Это Альгамбра. Многоярусный театр. Вкусы пестрые — от благородного партера до блузной галерки.
Программа тоже пестрая — от балерин-наездниц до драмы Мистингет.
Здесь уже видишь эпизодики отражений внутрипарижской борьбы.
Первый номер — дрессированные попугаи.
Дама расставила антантовские флажки: французский, английский, бельгийский, итальянский, американский, японский.
Попугай за ниточку будет подымать любой, по желанию публики.
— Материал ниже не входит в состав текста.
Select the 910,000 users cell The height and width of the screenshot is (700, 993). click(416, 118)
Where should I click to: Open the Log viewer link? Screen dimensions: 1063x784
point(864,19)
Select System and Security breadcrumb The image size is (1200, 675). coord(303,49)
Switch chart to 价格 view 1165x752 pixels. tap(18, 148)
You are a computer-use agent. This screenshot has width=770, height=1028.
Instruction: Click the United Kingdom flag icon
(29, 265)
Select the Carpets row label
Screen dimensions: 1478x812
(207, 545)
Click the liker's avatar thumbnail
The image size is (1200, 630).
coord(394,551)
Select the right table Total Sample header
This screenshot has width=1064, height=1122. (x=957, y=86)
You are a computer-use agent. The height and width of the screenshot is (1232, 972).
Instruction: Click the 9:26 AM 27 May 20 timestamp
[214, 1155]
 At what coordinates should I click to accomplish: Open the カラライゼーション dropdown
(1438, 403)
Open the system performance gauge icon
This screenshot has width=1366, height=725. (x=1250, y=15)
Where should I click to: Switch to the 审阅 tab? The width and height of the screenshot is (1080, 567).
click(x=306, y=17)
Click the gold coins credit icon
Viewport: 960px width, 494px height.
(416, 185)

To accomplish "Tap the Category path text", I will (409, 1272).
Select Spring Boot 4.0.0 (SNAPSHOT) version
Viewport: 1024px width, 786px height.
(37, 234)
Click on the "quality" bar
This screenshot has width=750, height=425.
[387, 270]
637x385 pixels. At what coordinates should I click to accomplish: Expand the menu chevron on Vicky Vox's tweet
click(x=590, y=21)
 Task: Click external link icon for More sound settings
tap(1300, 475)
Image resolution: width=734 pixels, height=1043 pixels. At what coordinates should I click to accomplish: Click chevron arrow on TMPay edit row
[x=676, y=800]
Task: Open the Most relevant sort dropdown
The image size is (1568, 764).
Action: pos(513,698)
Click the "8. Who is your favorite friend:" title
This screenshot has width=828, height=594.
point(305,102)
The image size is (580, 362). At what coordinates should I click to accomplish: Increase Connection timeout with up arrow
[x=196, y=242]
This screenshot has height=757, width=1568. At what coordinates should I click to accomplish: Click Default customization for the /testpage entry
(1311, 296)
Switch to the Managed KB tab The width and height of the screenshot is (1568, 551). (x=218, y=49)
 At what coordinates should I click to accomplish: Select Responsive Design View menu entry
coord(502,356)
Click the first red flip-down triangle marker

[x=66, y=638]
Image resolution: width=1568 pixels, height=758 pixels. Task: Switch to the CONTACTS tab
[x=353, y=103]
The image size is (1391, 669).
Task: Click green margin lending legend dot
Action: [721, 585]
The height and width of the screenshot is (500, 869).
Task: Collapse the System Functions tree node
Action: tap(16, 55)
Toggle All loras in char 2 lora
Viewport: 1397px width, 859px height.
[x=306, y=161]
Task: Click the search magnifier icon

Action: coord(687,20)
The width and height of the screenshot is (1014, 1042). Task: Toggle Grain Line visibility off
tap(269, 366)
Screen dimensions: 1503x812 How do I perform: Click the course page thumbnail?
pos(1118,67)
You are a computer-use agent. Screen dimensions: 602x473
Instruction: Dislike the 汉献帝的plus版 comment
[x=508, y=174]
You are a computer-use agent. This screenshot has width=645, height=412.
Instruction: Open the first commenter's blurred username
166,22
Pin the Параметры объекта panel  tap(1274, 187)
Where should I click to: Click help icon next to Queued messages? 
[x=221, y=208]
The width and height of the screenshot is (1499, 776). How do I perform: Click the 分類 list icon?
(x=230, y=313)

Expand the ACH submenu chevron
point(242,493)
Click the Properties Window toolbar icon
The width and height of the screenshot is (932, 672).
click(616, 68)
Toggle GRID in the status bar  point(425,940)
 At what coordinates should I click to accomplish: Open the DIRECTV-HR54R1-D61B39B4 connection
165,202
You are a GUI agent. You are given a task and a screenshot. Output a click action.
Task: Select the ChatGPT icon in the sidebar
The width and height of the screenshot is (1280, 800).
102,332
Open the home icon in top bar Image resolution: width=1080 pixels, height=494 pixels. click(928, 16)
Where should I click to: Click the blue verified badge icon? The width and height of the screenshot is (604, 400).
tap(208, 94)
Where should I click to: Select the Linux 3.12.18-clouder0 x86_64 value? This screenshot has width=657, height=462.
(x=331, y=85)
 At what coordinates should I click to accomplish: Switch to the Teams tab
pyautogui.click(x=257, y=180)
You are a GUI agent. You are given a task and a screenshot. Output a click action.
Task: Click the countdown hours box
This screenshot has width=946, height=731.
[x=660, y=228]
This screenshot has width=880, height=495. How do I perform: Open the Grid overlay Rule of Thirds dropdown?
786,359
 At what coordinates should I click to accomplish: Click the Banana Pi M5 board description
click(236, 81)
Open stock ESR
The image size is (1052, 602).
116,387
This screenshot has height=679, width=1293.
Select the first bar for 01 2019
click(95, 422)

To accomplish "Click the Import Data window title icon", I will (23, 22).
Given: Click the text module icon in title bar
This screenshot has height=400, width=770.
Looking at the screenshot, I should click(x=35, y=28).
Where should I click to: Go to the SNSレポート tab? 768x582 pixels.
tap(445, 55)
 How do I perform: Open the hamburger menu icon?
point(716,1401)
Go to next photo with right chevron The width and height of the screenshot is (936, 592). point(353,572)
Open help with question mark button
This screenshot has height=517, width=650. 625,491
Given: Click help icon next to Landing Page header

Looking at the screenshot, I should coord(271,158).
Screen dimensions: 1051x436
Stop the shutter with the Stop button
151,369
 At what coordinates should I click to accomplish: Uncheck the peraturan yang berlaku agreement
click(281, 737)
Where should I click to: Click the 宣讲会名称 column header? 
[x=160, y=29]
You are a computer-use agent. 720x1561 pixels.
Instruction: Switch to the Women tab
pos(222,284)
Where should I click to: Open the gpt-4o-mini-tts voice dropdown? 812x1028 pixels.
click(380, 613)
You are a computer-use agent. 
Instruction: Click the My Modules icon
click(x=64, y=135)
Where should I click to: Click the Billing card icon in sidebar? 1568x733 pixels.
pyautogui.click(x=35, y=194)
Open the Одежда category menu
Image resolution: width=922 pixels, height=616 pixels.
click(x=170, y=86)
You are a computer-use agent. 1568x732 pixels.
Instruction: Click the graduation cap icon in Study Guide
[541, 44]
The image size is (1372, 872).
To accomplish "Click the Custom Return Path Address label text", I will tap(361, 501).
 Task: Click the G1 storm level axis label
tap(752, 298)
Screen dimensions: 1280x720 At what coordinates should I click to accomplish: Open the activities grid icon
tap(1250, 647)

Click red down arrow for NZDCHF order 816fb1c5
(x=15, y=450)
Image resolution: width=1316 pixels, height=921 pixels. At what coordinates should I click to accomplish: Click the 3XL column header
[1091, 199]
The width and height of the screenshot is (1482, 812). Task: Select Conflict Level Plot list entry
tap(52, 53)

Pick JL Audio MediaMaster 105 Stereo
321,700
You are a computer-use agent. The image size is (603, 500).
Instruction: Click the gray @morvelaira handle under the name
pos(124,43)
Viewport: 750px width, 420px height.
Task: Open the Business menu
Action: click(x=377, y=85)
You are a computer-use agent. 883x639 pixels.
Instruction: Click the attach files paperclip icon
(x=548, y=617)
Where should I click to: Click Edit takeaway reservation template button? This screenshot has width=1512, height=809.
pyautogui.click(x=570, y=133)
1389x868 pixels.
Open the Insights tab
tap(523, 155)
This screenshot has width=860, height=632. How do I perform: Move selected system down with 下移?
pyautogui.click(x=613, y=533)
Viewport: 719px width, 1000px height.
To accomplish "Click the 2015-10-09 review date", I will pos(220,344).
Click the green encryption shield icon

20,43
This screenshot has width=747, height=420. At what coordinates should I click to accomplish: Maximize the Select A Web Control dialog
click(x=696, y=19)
Дама предлагает публике выбирать.
В ответ с одной стороны галерки крик басом:
— Русский!
С другой — тенором:
— Большевик!
Дама смущена, извиняется:
— Таких нет!
Партер и половина ярусов свистит и цыкает на галерку.
Когда, наконец, согласились на американском, перепуганный попугаи, которому пришлось принять участие в «классовой борьбе» в незавидной роли соглашателя, уже ничего не мог поднять, кроме писка.
Страсти рассеяли музыкой два англичанина, игравшие на скрипках, бегая, танцуя и перекидываясь смычками.
Окончательно страсти улеглись на «драме» Мистингет.
Драма несложная. Верзила заставляет любовницу принять участие в крушении и ограблении поезда. Кладут на рельсы камень. Мистингет в отчаянии. Ей грозят. Все же она старается предупредить машиниста. Не может. Каким-то чудом ей удается под носом паровоза свернуть камень на головы бандитов. Поезд прошел. Бандиты убиты. Порок пока́ран. Добродетель восторжествовала.
Эта мораль (разыгранная, правда, Мистингет поразительным языком с поразительным искусством) примиряет всех разнопартийных, но одинаково сантиментальных парижан.
На следующем номере страсть разгорается.
Трансформатор.
Изображает всех — от Жореса до Николая Второго.
Безразлично проходят Вильсон, Римский папа и др.
Но вот — Пуанкаре! — и сразу свист всей галерки и аплодисменты партера.
Скорей разгримировывается.
— Жорес! — Свист партера и аплодисменты галерки.
— Русский несчастный царь. — Красный мундир и рыжая бородка Николая.
Оркестр играет: «Ах, зачем эта ночь так была хороша».
Бешеный свист галерки и аплодисменты партера.
Скорей обрывает усы, ленту и бородку.
Для общего успокоения:
— Наполеон!
Сразу рукоплескания всего зала. В Германии в точно таких случаях показывают под занавес Бисмарка.
Здесь веселее.
Если эта, все же рафинированная аудитория так страстна в театре, то как «весело» будет Пуанкаре, когда ареной настоящей борьбы станут улицы Парижа.